Quoted passage ->
The complex and varied structures of human life include cycles of activity and rest, exertion and relaxation; and we are designed for those cycles, daily, seasonally and throughout our lives. Relaxation is a fundamental aspect of wellbeing and inner freedom. Typical recreational activities that support relaxation include sleeping and snoozing, games and sports, hanging out with loved ones, laughing, dancing and singing, meditation and prayer, sex, outdoor leisure activities, mental ‘distractions’ such as entertainment or surfing the internet, and many more.
These are not always sufficient. Sometimes we do not make enough time for them. Or the ‘stress mode,' which is necessary and useful to deal with challenges short-term (acute stress), is switched on more permanently (chronic stress). And it can feel challenging, even impossible to “just relax,” “don’t worry so much” “just let go” or “just get a good night’s sleep.”

Work instruction -> Copy out everything from "The complex and" down to "and many more." in the passage on relaxation, swapping "inner freedom" for "peace of mind".

Material supplied ->
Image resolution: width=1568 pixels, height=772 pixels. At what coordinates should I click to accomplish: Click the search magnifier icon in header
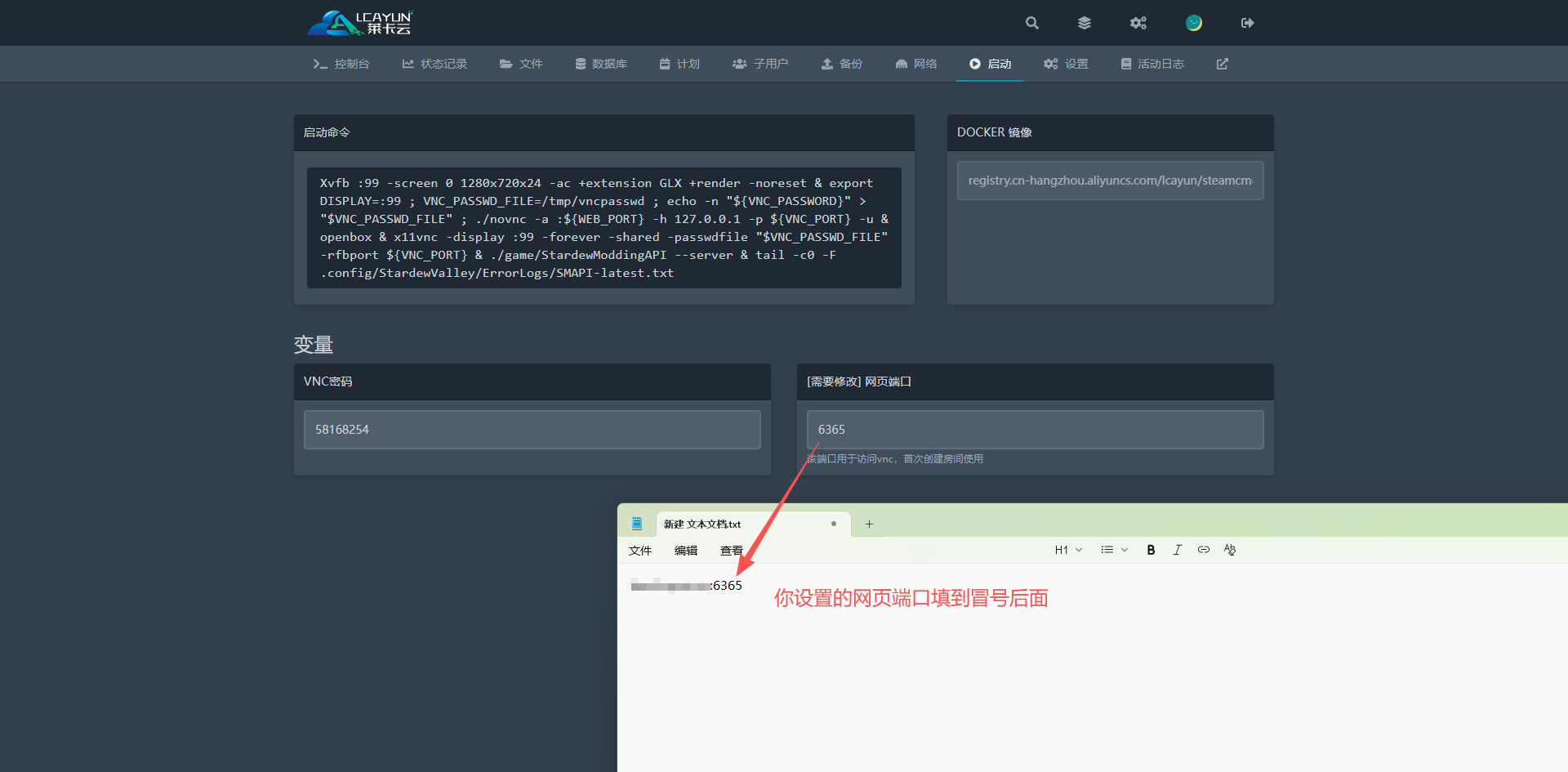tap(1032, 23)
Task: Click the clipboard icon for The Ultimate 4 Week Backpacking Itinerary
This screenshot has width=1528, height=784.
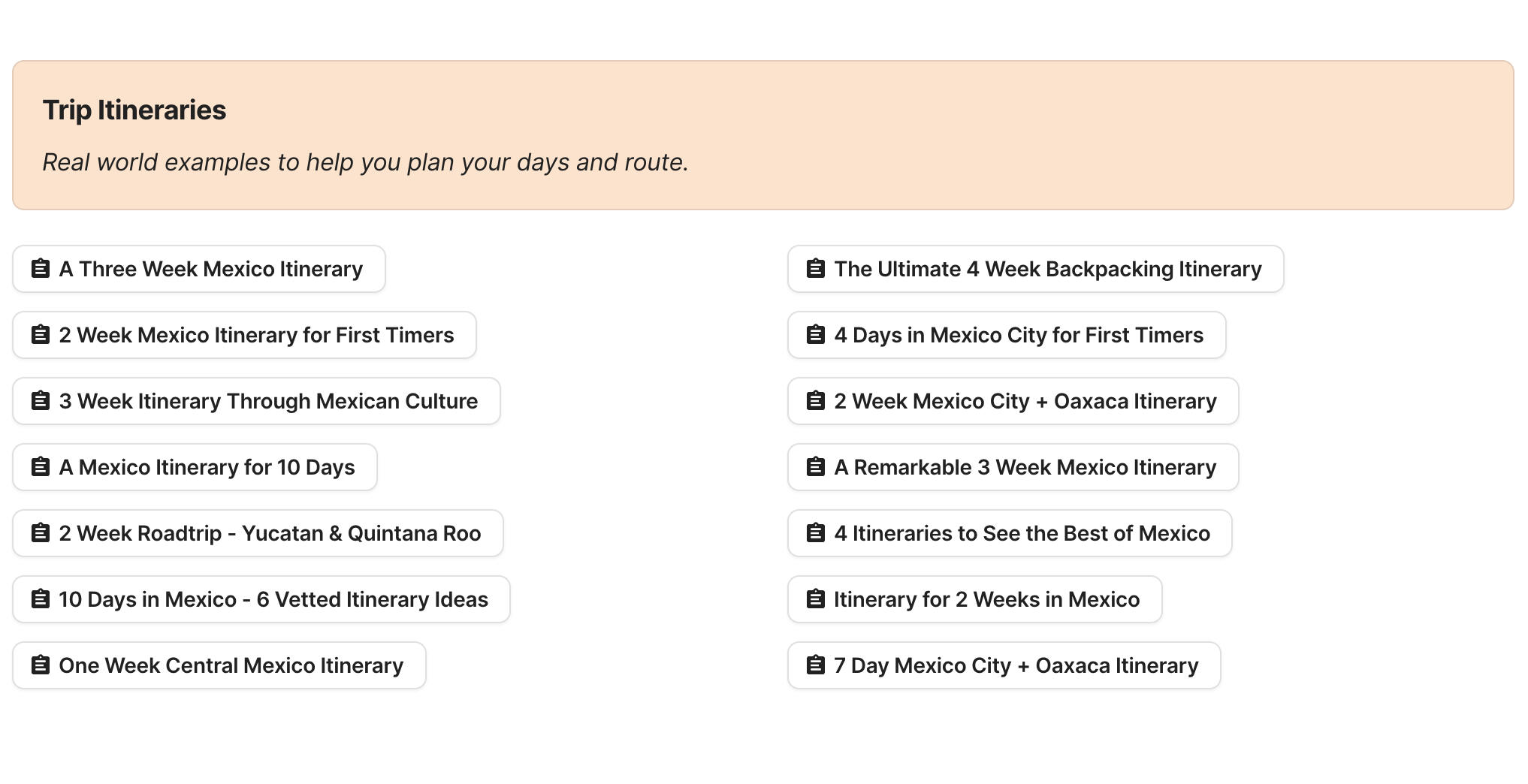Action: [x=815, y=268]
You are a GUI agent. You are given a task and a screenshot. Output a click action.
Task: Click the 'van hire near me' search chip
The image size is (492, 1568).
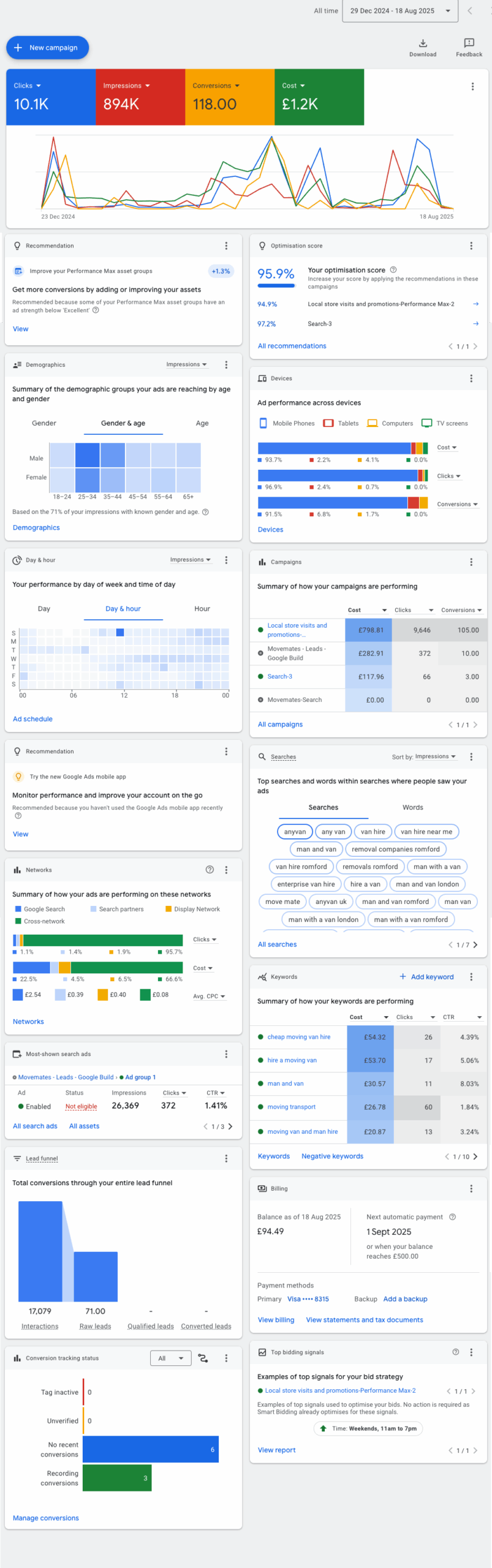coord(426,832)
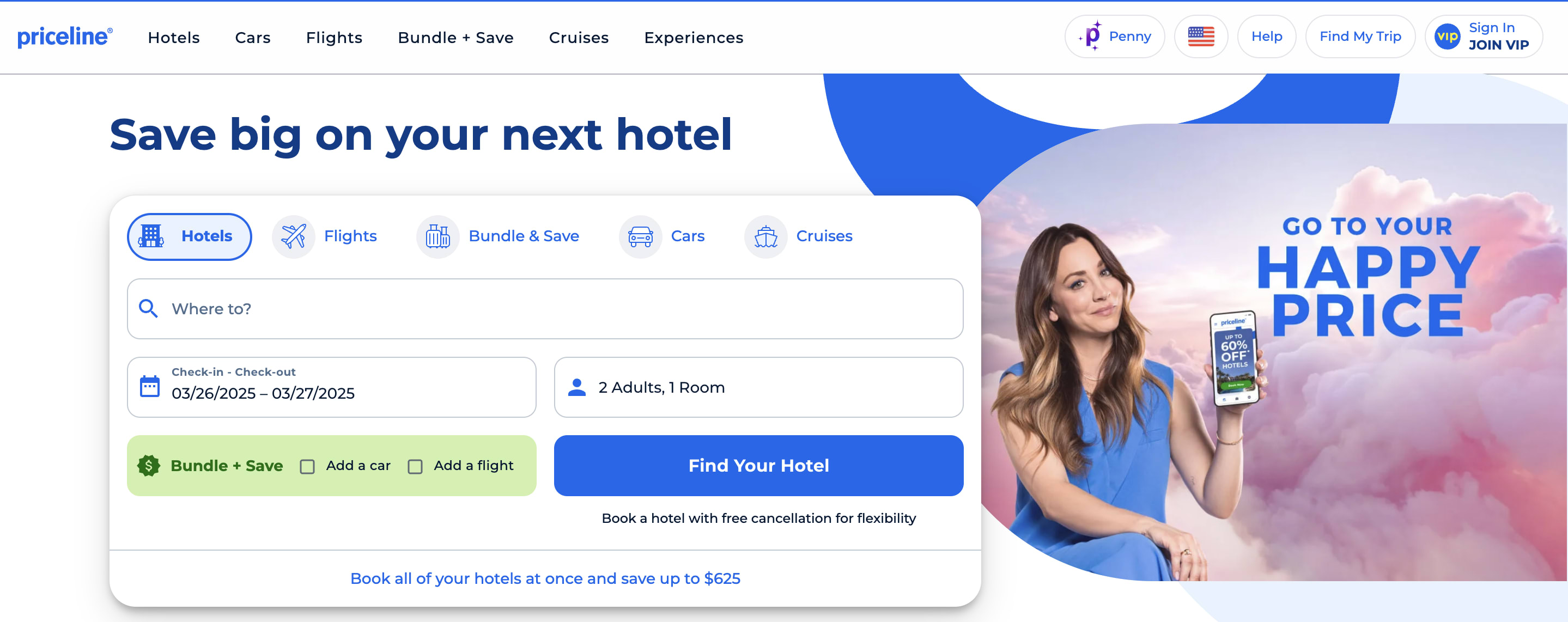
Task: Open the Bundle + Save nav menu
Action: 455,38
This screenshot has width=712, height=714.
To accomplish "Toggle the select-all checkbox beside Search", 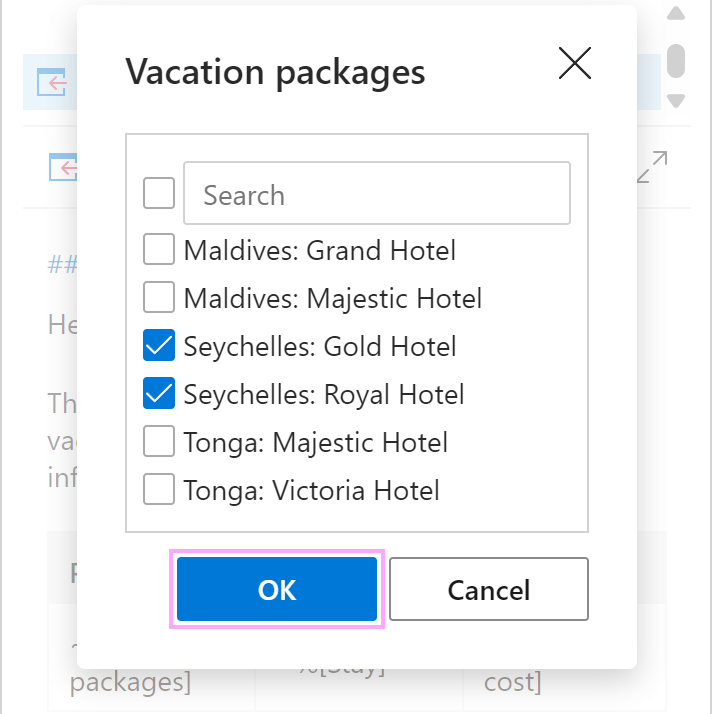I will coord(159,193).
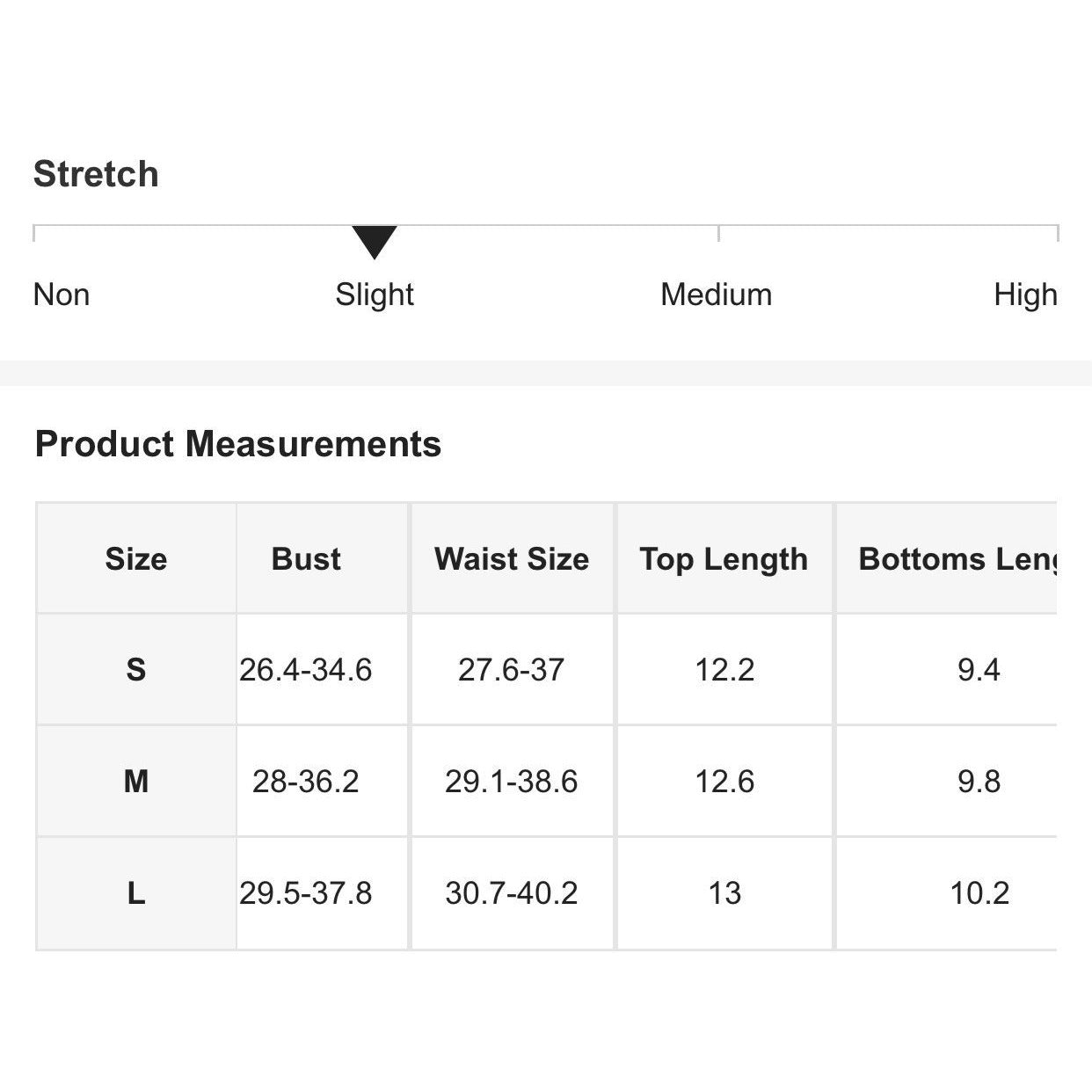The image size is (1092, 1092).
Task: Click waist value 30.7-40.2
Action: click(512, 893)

Solution below ->
The complex and varied structures of human life include cycles of activity and rest, exertion and relaxation; and we are designed for those cycles, daily, seasonally and throughout our lives. Relaxation is a fundamental aspect of wellbeing and peace of mind. Typical recreational activities that support relaxation include sleeping and snoozing, games and sports, hanging out with loved ones, laughing, dancing and singing, meditation and prayer, sex, outdoor leisure activities, mental ‘distractions’ such as entertainment or surfing the internet, and many more.